**WHAT YOU SHOULD DO**
Can you reproduce every item below line for line, changing nothing?

START

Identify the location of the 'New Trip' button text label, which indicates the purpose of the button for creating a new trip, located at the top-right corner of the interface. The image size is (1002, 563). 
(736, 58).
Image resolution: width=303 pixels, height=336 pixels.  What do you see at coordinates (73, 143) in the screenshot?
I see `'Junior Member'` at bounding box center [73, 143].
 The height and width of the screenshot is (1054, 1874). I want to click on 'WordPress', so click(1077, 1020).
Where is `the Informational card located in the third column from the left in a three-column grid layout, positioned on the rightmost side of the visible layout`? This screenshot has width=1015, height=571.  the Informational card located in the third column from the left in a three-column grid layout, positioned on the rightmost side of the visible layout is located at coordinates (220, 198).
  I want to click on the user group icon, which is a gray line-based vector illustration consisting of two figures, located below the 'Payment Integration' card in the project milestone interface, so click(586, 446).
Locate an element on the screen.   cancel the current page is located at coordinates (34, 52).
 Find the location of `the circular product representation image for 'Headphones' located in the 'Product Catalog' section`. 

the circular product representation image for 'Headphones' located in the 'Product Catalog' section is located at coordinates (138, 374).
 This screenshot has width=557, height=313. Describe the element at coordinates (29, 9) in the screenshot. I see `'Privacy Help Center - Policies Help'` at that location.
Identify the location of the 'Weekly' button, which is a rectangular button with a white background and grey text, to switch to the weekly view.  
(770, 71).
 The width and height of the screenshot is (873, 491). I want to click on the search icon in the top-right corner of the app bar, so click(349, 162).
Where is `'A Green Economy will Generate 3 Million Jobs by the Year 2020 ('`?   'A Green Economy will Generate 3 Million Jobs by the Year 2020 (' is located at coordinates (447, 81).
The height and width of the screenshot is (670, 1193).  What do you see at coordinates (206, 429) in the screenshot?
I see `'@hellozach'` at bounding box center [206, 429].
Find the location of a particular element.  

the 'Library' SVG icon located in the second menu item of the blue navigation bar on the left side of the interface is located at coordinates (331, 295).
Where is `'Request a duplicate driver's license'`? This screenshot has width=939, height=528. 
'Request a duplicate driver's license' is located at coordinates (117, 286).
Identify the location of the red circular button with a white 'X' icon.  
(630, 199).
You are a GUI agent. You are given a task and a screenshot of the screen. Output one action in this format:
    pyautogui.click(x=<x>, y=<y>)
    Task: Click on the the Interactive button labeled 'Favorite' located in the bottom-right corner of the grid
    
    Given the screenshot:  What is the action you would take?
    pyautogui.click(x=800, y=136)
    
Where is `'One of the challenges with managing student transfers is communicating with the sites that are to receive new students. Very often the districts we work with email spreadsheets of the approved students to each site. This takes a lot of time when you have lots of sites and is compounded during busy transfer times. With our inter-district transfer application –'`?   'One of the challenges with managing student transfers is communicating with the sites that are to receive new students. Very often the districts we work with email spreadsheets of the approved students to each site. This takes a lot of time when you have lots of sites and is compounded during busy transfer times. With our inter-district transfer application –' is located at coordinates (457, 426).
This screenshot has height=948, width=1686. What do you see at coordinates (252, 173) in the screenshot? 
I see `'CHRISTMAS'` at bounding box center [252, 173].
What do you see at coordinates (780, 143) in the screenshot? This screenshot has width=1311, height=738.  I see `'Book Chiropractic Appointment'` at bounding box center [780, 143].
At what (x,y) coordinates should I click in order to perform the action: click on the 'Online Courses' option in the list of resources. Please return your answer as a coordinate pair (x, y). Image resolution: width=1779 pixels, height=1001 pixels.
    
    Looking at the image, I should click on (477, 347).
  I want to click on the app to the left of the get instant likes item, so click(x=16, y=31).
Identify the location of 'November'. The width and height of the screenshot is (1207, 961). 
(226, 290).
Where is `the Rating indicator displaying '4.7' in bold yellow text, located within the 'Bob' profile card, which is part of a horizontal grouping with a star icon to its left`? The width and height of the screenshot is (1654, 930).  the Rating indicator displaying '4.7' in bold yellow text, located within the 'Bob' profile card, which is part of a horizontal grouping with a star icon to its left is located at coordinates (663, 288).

END

**RESULT FOR THIS EXERCISE**
Identify the location of the 'New Trip' button text label, which indicates the purpose of the button for creating a new trip, located at the top-right corner of the interface. The image size is (1002, 563). 
(736, 58).
Image resolution: width=303 pixels, height=336 pixels.  What do you see at coordinates (73, 143) in the screenshot?
I see `'Junior Member'` at bounding box center [73, 143].
 The height and width of the screenshot is (1054, 1874). I want to click on 'WordPress', so click(1077, 1020).
Where is `the Informational card located in the third column from the left in a three-column grid layout, positioned on the rightmost side of the visible layout`? This screenshot has width=1015, height=571.  the Informational card located in the third column from the left in a three-column grid layout, positioned on the rightmost side of the visible layout is located at coordinates (220, 198).
  I want to click on the user group icon, which is a gray line-based vector illustration consisting of two figures, located below the 'Payment Integration' card in the project milestone interface, so click(586, 446).
Locate an element on the screen.   cancel the current page is located at coordinates (34, 52).
 Find the location of `the circular product representation image for 'Headphones' located in the 'Product Catalog' section`. 

the circular product representation image for 'Headphones' located in the 'Product Catalog' section is located at coordinates (138, 374).
 This screenshot has width=557, height=313. Describe the element at coordinates (29, 9) in the screenshot. I see `'Privacy Help Center - Policies Help'` at that location.
Identify the location of the 'Weekly' button, which is a rectangular button with a white background and grey text, to switch to the weekly view.  
(770, 71).
 The width and height of the screenshot is (873, 491). I want to click on the search icon in the top-right corner of the app bar, so click(349, 162).
Where is `'A Green Economy will Generate 3 Million Jobs by the Year 2020 ('`?   'A Green Economy will Generate 3 Million Jobs by the Year 2020 (' is located at coordinates (447, 81).
The height and width of the screenshot is (670, 1193).  What do you see at coordinates (206, 429) in the screenshot?
I see `'@hellozach'` at bounding box center [206, 429].
Find the location of a particular element.  

the 'Library' SVG icon located in the second menu item of the blue navigation bar on the left side of the interface is located at coordinates (331, 295).
Where is `'Request a duplicate driver's license'`? This screenshot has width=939, height=528. 
'Request a duplicate driver's license' is located at coordinates (117, 286).
Identify the location of the red circular button with a white 'X' icon.  
(630, 199).
You are a GUI agent. You are given a task and a screenshot of the screen. Output one action in this format:
    pyautogui.click(x=<x>, y=<y>)
    Task: Click on the the Interactive button labeled 'Favorite' located in the bottom-right corner of the grid
    
    Given the screenshot:  What is the action you would take?
    pyautogui.click(x=800, y=136)
    
Where is `'One of the challenges with managing student transfers is communicating with the sites that are to receive new students. Very often the districts we work with email spreadsheets of the approved students to each site. This takes a lot of time when you have lots of sites and is compounded during busy transfer times. With our inter-district transfer application –'`?   'One of the challenges with managing student transfers is communicating with the sites that are to receive new students. Very often the districts we work with email spreadsheets of the approved students to each site. This takes a lot of time when you have lots of sites and is compounded during busy transfer times. With our inter-district transfer application –' is located at coordinates (457, 426).
This screenshot has height=948, width=1686. What do you see at coordinates (252, 173) in the screenshot? 
I see `'CHRISTMAS'` at bounding box center [252, 173].
What do you see at coordinates (780, 143) in the screenshot? This screenshot has width=1311, height=738.  I see `'Book Chiropractic Appointment'` at bounding box center [780, 143].
At what (x,y) coordinates should I click in order to perform the action: click on the 'Online Courses' option in the list of resources. Please return your answer as a coordinate pair (x, y). Image resolution: width=1779 pixels, height=1001 pixels.
    
    Looking at the image, I should click on (477, 347).
  I want to click on the app to the left of the get instant likes item, so click(x=16, y=31).
Identify the location of 'November'. The width and height of the screenshot is (1207, 961). 
(226, 290).
Where is `the Rating indicator displaying '4.7' in bold yellow text, located within the 'Bob' profile card, which is part of a horizontal grouping with a star icon to its left`? The width and height of the screenshot is (1654, 930).  the Rating indicator displaying '4.7' in bold yellow text, located within the 'Bob' profile card, which is part of a horizontal grouping with a star icon to its left is located at coordinates (663, 288).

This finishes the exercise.